# Aim of the task
Edit the material below so that every occurrence of "Image resolution" reads "Screenshot resolution", and leave everything else unchanged.

Word and element location data
===
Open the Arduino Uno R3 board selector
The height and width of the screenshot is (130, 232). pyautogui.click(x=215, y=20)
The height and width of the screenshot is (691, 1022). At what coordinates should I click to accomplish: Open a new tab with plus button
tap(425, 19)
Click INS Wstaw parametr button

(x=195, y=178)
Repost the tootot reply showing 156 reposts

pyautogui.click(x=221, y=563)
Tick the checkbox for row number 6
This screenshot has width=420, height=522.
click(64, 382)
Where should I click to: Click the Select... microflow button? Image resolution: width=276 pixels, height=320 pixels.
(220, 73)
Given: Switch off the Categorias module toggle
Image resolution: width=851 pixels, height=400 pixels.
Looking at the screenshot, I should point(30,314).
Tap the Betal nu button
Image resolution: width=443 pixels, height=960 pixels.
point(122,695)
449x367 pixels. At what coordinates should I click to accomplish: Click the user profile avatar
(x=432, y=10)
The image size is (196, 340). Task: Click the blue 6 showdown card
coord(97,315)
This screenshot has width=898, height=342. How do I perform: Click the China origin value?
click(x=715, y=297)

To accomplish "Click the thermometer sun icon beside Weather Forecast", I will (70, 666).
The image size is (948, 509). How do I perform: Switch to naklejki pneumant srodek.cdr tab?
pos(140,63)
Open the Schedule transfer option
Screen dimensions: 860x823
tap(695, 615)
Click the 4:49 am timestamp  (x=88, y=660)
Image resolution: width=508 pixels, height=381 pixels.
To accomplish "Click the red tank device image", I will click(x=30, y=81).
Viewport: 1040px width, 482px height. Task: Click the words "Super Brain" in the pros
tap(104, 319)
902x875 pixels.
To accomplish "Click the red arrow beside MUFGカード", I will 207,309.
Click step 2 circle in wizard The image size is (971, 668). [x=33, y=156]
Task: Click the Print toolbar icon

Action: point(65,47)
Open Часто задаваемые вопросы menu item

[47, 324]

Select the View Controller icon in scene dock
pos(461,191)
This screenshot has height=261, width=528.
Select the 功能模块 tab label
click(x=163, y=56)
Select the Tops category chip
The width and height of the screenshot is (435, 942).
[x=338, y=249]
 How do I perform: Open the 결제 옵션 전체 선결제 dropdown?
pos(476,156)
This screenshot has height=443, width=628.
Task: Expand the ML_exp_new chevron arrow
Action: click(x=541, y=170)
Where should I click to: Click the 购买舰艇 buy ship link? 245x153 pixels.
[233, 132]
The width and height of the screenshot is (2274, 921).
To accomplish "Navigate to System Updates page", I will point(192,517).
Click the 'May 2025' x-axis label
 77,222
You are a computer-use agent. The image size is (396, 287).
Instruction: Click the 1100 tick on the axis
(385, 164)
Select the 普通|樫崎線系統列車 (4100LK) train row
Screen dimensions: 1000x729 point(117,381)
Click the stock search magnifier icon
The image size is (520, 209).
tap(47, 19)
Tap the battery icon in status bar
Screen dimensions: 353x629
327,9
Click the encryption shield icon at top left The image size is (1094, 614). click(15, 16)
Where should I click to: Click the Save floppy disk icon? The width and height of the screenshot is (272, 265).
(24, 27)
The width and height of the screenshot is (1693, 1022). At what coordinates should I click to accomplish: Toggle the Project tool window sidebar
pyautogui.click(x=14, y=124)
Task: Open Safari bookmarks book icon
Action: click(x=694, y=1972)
===
# Task response
Open the Arduino Uno R3 board selector
The height and width of the screenshot is (130, 232). pyautogui.click(x=215, y=20)
The height and width of the screenshot is (691, 1022). At what coordinates should I click to accomplish: Open a new tab with plus button
tap(425, 19)
Click INS Wstaw parametr button

(x=195, y=178)
Repost the tootot reply showing 156 reposts

pyautogui.click(x=221, y=563)
Tick the checkbox for row number 6
This screenshot has width=420, height=522.
click(64, 382)
Where should I click to: Click the Select... microflow button? Screenshot resolution: width=276 pixels, height=320 pixels.
(220, 73)
Given: Switch off the Categorias module toggle
Screenshot resolution: width=851 pixels, height=400 pixels.
Looking at the screenshot, I should point(30,314).
Tap the Betal nu button
Screenshot resolution: width=443 pixels, height=960 pixels.
point(122,695)
449x367 pixels. At what coordinates should I click to accomplish: Click the user profile avatar
(x=432, y=10)
The image size is (196, 340). Task: Click the blue 6 showdown card
coord(97,315)
This screenshot has width=898, height=342. How do I perform: Click the China origin value?
click(x=715, y=297)

To accomplish "Click the thermometer sun icon beside Weather Forecast", I will (70, 666).
The image size is (948, 509). How do I perform: Switch to naklejki pneumant srodek.cdr tab?
pos(140,63)
Open the Schedule transfer option
Screen dimensions: 860x823
tap(695, 615)
Click the 4:49 am timestamp  (x=88, y=660)
Screenshot resolution: width=508 pixels, height=381 pixels.
To accomplish "Click the red tank device image", I will click(x=30, y=81).
Viewport: 1040px width, 482px height. Task: Click the words "Super Brain" in the pros
tap(104, 319)
902x875 pixels.
To accomplish "Click the red arrow beside MUFGカード", I will 207,309.
Click step 2 circle in wizard The image size is (971, 668). [x=33, y=156]
Task: Click the Print toolbar icon

Action: point(65,47)
Open Часто задаваемые вопросы menu item

[47, 324]

Select the View Controller icon in scene dock
pos(461,191)
This screenshot has height=261, width=528.
Select the 功能模块 tab label
click(x=163, y=56)
Select the Tops category chip
The width and height of the screenshot is (435, 942).
[x=338, y=249]
 How do I perform: Open the 결제 옵션 전체 선결제 dropdown?
pos(476,156)
This screenshot has height=443, width=628.
Task: Expand the ML_exp_new chevron arrow
Action: click(x=541, y=170)
Where should I click to: Click the 购买舰艇 buy ship link? 245x153 pixels.
[233, 132]
The width and height of the screenshot is (2274, 921).
To accomplish "Navigate to System Updates page", I will point(192,517).
Click the 'May 2025' x-axis label
 77,222
You are a computer-use agent. The image size is (396, 287).
Instruction: Click the 1100 tick on the axis
(385, 164)
Select the 普通|樫崎線系統列車 (4100LK) train row
Screen dimensions: 1000x729 point(117,381)
Click the stock search magnifier icon
The image size is (520, 209).
tap(47, 19)
Tap the battery icon in status bar
Screen dimensions: 353x629
327,9
Click the encryption shield icon at top left The image size is (1094, 614). click(15, 16)
Where should I click to: Click the Save floppy disk icon? The width and height of the screenshot is (272, 265).
(24, 27)
The width and height of the screenshot is (1693, 1022). At what coordinates should I click to accomplish: Toggle the Project tool window sidebar
pyautogui.click(x=14, y=124)
Task: Open Safari bookmarks book icon
Action: click(x=694, y=1972)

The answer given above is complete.